VALÈNCIA. El nuevo Mazda CX-51 es el modelo más vendido de Mazda a escala mundial. Este nuevo modelo ofrece una versión más evolucionada del diseño Kodo y, ahora, se presenta en un nuevo y llamativo color de carrocería Navy Blue. Este novedoso tono azul, destila sutileza y confianza a partes iguales, además de realzar el carácter del Mazda CX-5: un SUV versátil y refinado, con alma japonesa, hecho para conectar emocionalmente con los estilos de vida contemporáneos.
El nuevo Navy Blue: un color para una expresión más elegante El nuevo Mazda CX-5 se presenta en una paleta de ocho colores exteriores, a los que acaba de sumarse un tono Navy Blue absolutamente novedoso dentro de la gama de Mazda. Aunque es cierto que Mazda suele asociarse con el rojo, los azules también han sido importantes a lo largo de la historia de la marca; desde el R360 Coupé hasta modelos tan emblemáticos como el Mazda 323 y el MX-5. De hecho, Mazda tiene en su haber más de 150 tonos de azules. Por tanto, el nuevo Navy Blue da continuidad a una larga tradición y se postula como un color diseñado para ser atemporal, emocional y atractivo a escala mundial. En palabras de Jo Stenuit, Director europeo de diseño de Mazda en Alemania, “El nuevo Mazda CX-5 supone una evolución de un diseño que se reconoce al instante, y que ha ganado en aplomo y versatilidad. El color Navy Blue realza de una forma natural las superficies Kodo. Se trata de un color que intensifica la fuerza del diseño y que, al mismo tiempo, resulta familiar, elegante y no cansa a la vista”.

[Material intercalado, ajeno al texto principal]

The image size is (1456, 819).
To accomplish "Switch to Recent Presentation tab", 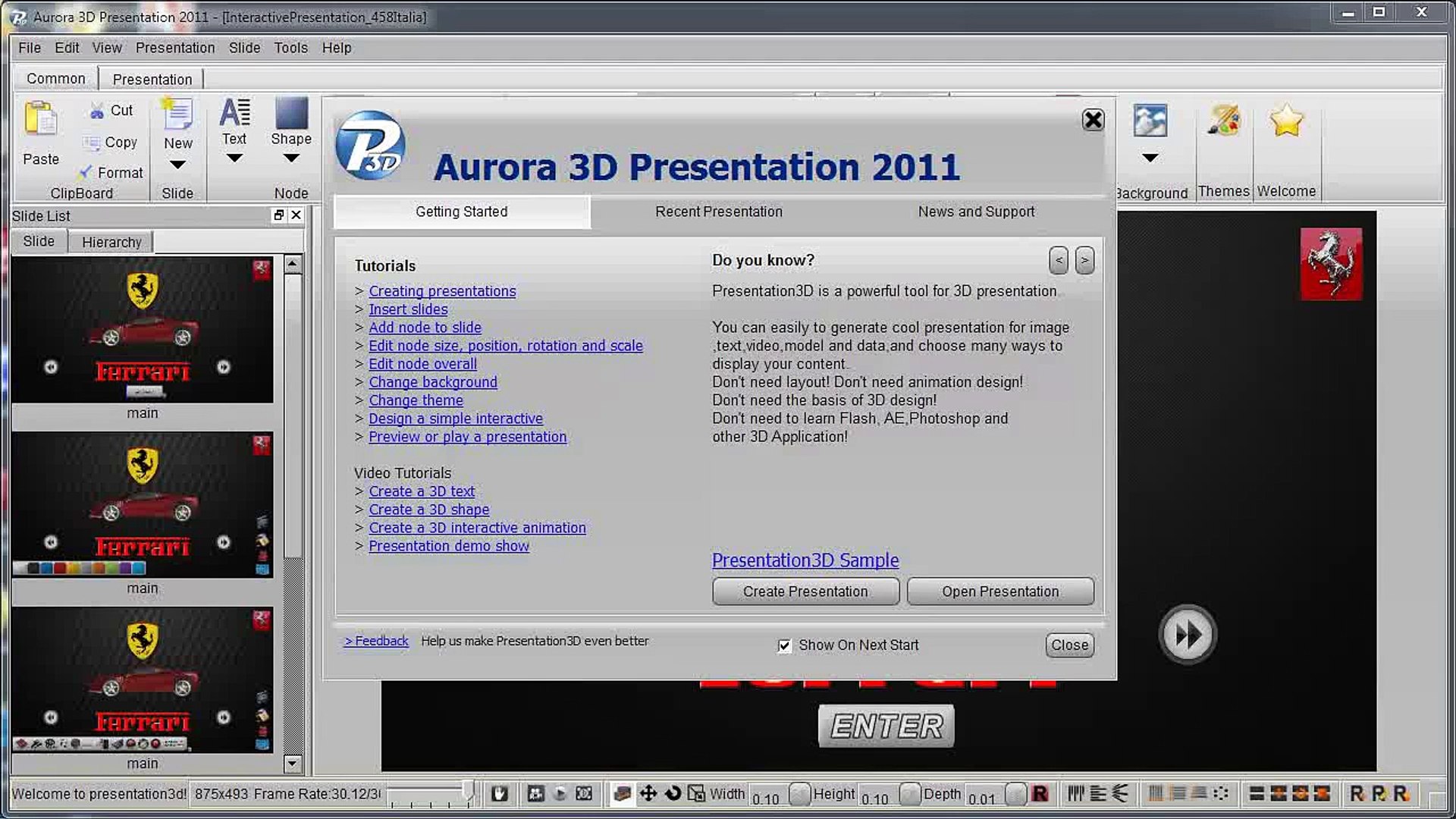I will click(718, 212).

El desarrollo de este nuevo color es el fruto de un proceso de creación conjunta entre los distintos equipos regionales de diseño, desarrollo e ingeniería de producción de Mazda, en el que se ha hecho uso de avanzados métodos digitales y de modelización, para plasmar con absoluta precisión la visión de los diseñadores en un resultado final listo para entrar en producción. Como explica Alena Gersonde, Diseñadora senior de colores y materiales del Centro Europeo de I+D de Mazda: “ A la hora de desarrollar nuevos colores de carrocería, seguimos un planteamiento de cocreación con nuestros colegas de Japón. Ese proceso requiere contrastar propuestas de forma digital y física, intercambiar opiniones y acotar gradualmente los tonos más idóneos para los futuros modelos. Este planteamiento no solo se ha aplicado al desarrollo del Navy Blue para el Mazda CX-5, sino que también se está utilizando para otras futuras generaciones de colores”. El objetivo era crear un nuevo estándar de azul que fuera superior al Deep Crystal Blue de Mazda —un tono muy popular—, buscando un equilibrio entre distintos tipos de mica2.

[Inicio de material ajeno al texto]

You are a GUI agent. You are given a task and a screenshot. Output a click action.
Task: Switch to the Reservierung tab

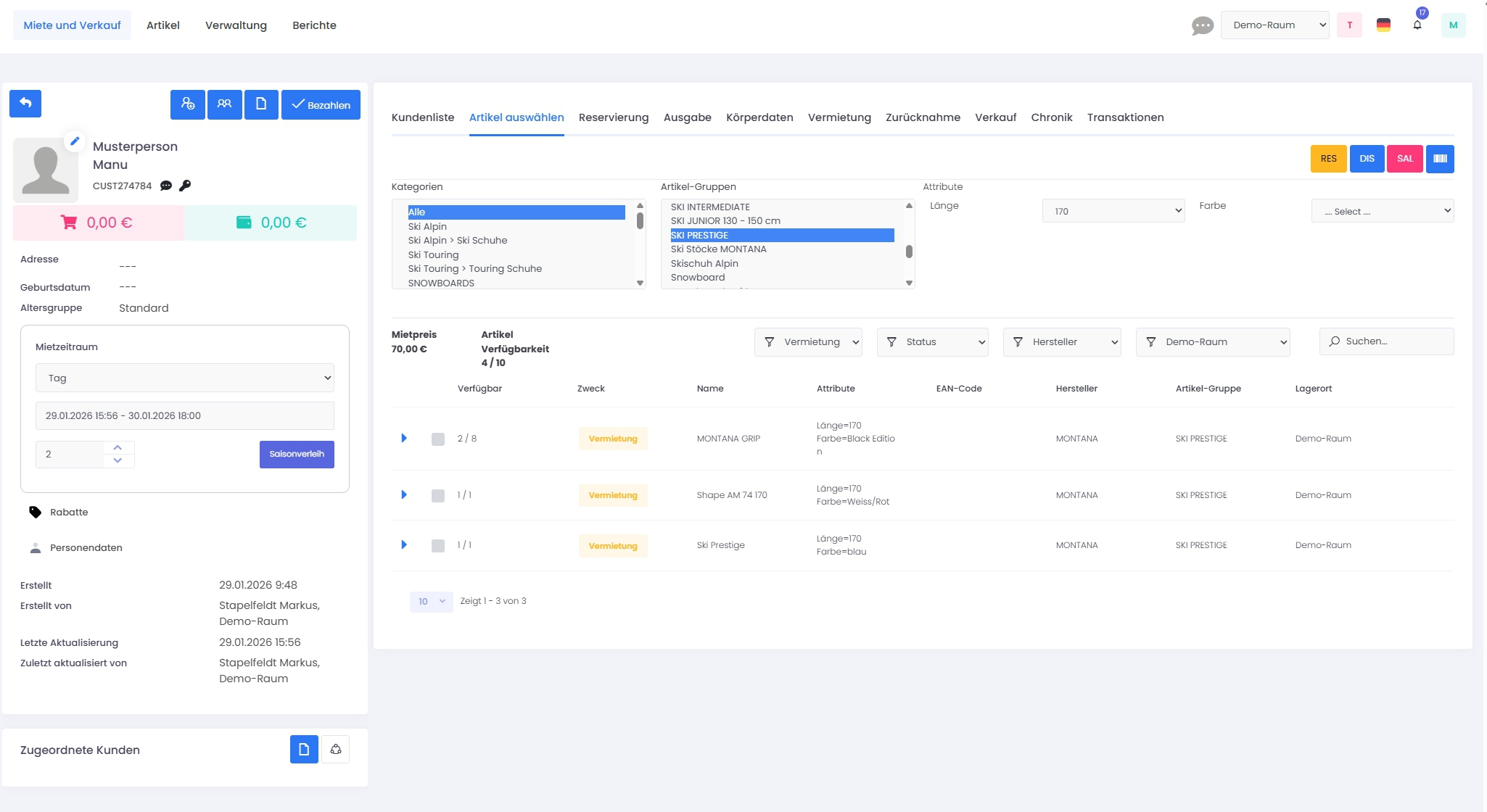coord(613,117)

En ese sentido, se han combinado ciertas variantes de mica que aportan brillo con otras optimizadas para la expresión del color. Se ha conseguido una apariencia de alta resolución, con contrastes intensos, vivos y expresivos a la luz del día, sin perder al mismo tiempo elegancia y profundidad bajo cielos nublados o por la noche.
Un diseño que resulta familiar, pero que ha evolucionado El nuevo Mazda CX-5 conserva la emblemática silueta que ha definido a este modelo desde su lanzamiento en 2012, pero introduce avances en el lenguaje de diseño “Kodo – Alma del movimiento” de Mazda. Aunque se le reconoce al instante, el modelo de última generación tiene más aplomo, y el nuevo tono Navy Blue resalta sus refinadas proporciones y la calidad tridimensional de sus superficies.

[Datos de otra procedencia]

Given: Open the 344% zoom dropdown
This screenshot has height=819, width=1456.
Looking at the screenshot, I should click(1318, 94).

Mazda llama “Wearable Gear” al concepto de diseño que ha guiado la evolución del nuevo CX -5. El objetivo: que se adapte con naturalidad a una amplia variedad de estilos de vida. El concepto está inspirado en la ropa funcional y bien diseñada, con un equilibrio perfecto entre estilo, confort y carácter práctico, para desenvolverse igual de bien en el entorno urbano y en salidas más aventureras. Esa misma filosofía se ha aplicado al desarrollo del Navy Blue como un color versátil y con resonancia emocional.
Sensación de confianza, carácter práctico para el día a día La evolución del diseño del Mazda CX-5 insiste en el aplomo del vehículo y en la sensación visual de estabilidad, dos aspectos que se han potenciado con unos pasos de rueda más musculados, una sección frontal más alta y un mayor ancho de vía. Los nuevos grupos ópticos led, más lineales, en combinación con la palabra MAZDA en grandes letras en la parte trasera, producen un efecto visual más potente y moderno. En el interior, el nuevo Mazda CX-5 se inspira en el principio japonés del Ma, para dar forma a un habitáculo despejado, espacioso y funcional, ideal tanto para la vida familiar como para hacer viajes largos.